I know what you are thinking, “But Cranky, you are an old people!”
True, but I don’t feel like one, not on this boat. On this boat (yes they are called ships Uncle Skip) anyway, on this big boat, compared to the other old people, I am a young pup.
Old People on boats think everything should be like on luxury cruises of the 1950’s. They dress to the nines for dinner every night and make sure to complain about those who don’t. I hear them on the elevator, “Honestly, this one man came to dinner with shorts and a plain tee shirt!”
OMG, how could you enjoy a four course meal when someone three tables over was wearing shorts?
Old men on boats believe that if they comb four strands of hair from their left ear all the way over to their right ear they are not bald.

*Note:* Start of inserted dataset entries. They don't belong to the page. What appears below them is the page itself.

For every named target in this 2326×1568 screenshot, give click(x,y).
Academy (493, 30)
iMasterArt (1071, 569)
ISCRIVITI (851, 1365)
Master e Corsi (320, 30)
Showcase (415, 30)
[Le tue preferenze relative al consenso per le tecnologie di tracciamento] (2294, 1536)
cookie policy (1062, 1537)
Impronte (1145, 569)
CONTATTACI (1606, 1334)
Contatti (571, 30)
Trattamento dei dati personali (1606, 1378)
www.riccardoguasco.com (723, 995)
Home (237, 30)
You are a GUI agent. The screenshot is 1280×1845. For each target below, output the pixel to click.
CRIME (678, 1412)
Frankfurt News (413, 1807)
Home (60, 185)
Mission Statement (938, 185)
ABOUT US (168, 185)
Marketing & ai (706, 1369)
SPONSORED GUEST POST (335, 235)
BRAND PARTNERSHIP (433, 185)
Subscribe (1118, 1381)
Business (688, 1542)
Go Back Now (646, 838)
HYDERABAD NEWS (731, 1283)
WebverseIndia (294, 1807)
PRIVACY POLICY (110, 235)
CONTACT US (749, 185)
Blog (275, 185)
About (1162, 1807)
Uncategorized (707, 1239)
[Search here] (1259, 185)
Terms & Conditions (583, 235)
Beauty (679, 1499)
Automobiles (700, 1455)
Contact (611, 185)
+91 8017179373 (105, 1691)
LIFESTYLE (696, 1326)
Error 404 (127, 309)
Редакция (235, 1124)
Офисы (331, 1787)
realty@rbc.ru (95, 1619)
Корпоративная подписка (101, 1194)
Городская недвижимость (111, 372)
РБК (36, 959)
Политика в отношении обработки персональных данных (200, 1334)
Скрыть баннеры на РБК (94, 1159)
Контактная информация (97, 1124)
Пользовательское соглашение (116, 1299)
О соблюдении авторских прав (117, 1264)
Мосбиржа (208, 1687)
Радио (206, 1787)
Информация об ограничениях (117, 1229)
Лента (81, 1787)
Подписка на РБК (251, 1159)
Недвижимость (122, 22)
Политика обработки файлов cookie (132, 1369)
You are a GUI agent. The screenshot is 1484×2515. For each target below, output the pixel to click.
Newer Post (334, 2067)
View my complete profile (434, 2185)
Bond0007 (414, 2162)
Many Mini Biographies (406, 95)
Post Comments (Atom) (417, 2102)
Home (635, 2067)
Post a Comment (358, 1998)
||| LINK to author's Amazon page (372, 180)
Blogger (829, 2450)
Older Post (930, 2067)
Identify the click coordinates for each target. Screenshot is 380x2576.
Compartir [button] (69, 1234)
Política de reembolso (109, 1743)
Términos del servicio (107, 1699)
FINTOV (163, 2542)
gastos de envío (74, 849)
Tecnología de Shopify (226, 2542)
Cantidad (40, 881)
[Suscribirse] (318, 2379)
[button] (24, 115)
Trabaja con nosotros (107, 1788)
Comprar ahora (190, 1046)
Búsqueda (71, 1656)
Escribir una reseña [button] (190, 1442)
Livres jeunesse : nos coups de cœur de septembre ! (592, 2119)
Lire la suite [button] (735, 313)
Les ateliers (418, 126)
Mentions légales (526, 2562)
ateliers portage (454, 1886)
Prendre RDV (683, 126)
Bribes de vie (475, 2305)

It is a very strange look. Some old dudes take their comb over’s from both sides and slick them back to the famed duck’s ass of years gone by. A little tuft in front, bald on top and sides combed back to meet in a style that went out when James Dean bought the farm. Nice look dude!
Another observation is that if you want old people to get up and move you only have to play Chubby Checker and “The Twist.” This music magically lifts old people up and onto the dance floor where they can show “these young folk how we used to do it.” Like doing the twist is complicated. You stand on the balls of your feet, and you what? That’s right, YOU TWIST!
There is always one old dude who thinks he can still twist down to the floor. He can’t. Halfway down he gets embarrassed and barely makes his way back up.
Finally, old people on big boats all pay for the drink package. Old people all try and get their money’s worth from the drink package. Old people who get their money’s worth from the drink package think they are very entertaining, especially when they have a captive audience on the elevator. They make it known that they have been drinking a lot, and treat those who have not as losers.
One old dude was on the elevator at 11 AM bragging about being drunk for the whole cruise. He looked at me and my normal cranky elevator face and said,
“I’ve been drinking for a week, you should try it.”
I told him, “I tried it every day for fifteen years and it really didn’t work out all that well.”
Actually I didn’t say that, but I wanted to.
That’s my Old People on a big boat observation. I have sworn that even though I am old, I will never be “Old People on a big boat old.”